Location Location Location

Being able to pinpoint your location on a smartphone using GPS has become a pivotal feature for mobile apps and services.  In addition to the obvious use for finding your way around using Google Maps or similar, many apps are now available which use information about your location to filter information that is relevant to you.

FourSquare is one of the most successful names in this area, allowing users to find out whether their friends are around, find useful information about their surrounding area, or receive offers from stores that are close by, and Facebook Places helped the technology to gain popularity, but there are many other similar services:   Ask Around is a directory service which allows the user to capitalise on local knowledge when in a new area,  NearbyFeed gives you a feed of news and weather relevant to you local area.  More imaginative location-based services include, StreetSpark, a location based dating service, and a number of interesting games which use local data to populate your game world, such as MyTown, or even turn the map into a playing-field such as in Shadow Cities.

 Foursquare

Unsurprisingly, retailers have realised that there is great potential for attracting people to stores.  There are already a number of apps which send users offers and deals relevant to their local area, such as Google Shopping and MyVoucherCodes.  It would be advantageous, though, if shops and retails could detect when customers were actually in the store, not just nearby – retailers could give incentives for customers to visit the stores by rewarding them just for going into the shop…  And this is where the technology has it’s limitations.  GPS is accurate down to about 10 metres in some cases, but phone signal and GPS accuracy is less reliable in built up areas, or indoors.

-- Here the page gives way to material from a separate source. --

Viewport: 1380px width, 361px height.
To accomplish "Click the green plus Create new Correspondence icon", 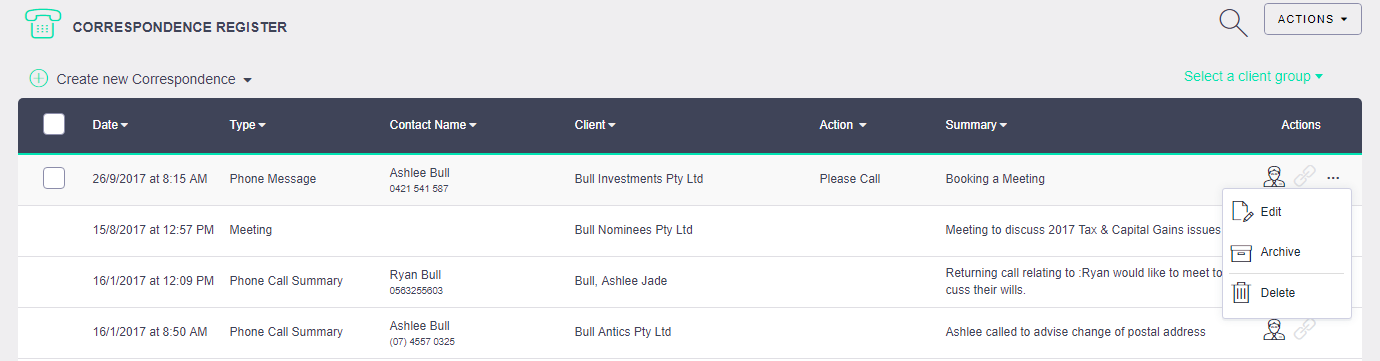I will point(39,78).
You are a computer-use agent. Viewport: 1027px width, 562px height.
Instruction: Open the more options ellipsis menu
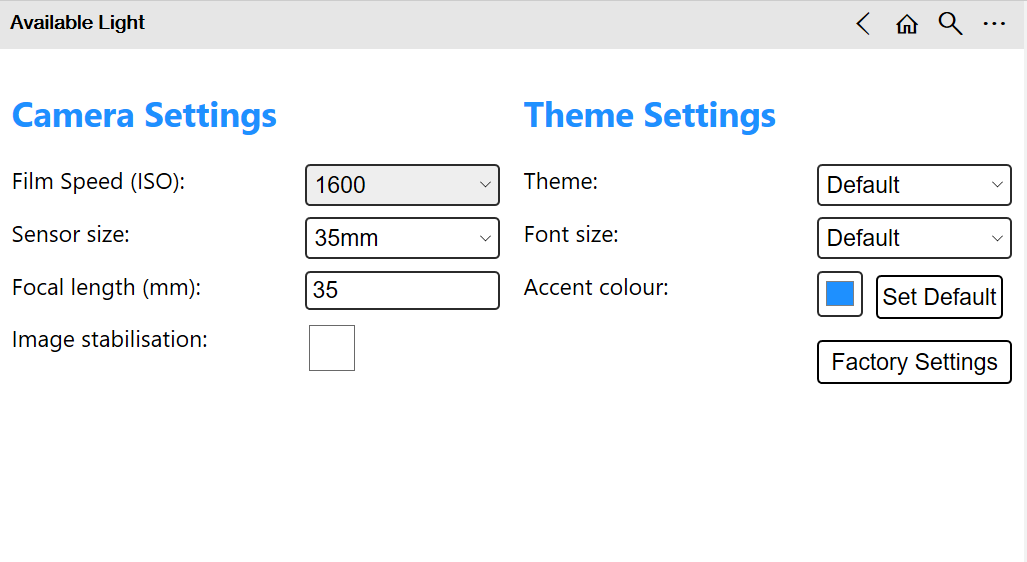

This represents a new hurdle for location-based services - accurately identifying where the user is, even in built up areas, and whether or not the user is actually inside a specific store or location.  A number of methods have already been used to detect when a user is in the vicinity, such as sending a signal by bluetooth, or designing the smartphone app to recognise which WiFi hotspots it can pick up.

ShopKick

A truly innovative approach to this problem was employed in ShopKick – they use the microphone on the device to detect a sound that is played in the store, but is inaudible to the human ear.  This means that if the user is running the app, they can be ‘checked-in’ as soon as they are close enough to pick up the signal.  The advantage of this system is that the sound signal obeys the physical boundaries of the store – ie, the signal will not go through walls like a WiFi signal, so the app will not get confused if two adjacent stores are using the system.  Of course, this system will only work for locations that have the system installed.

This is a technology which we are very interested in at Scribble, and a particularly interesting one for clients in retail and development.  Google has already started a massive effort to add large indoor public spaces such as airports and shopping centers.  Clearly, some new infrastructure will be required, but the technology is being developed to add a new level of detail to the location services we currently use.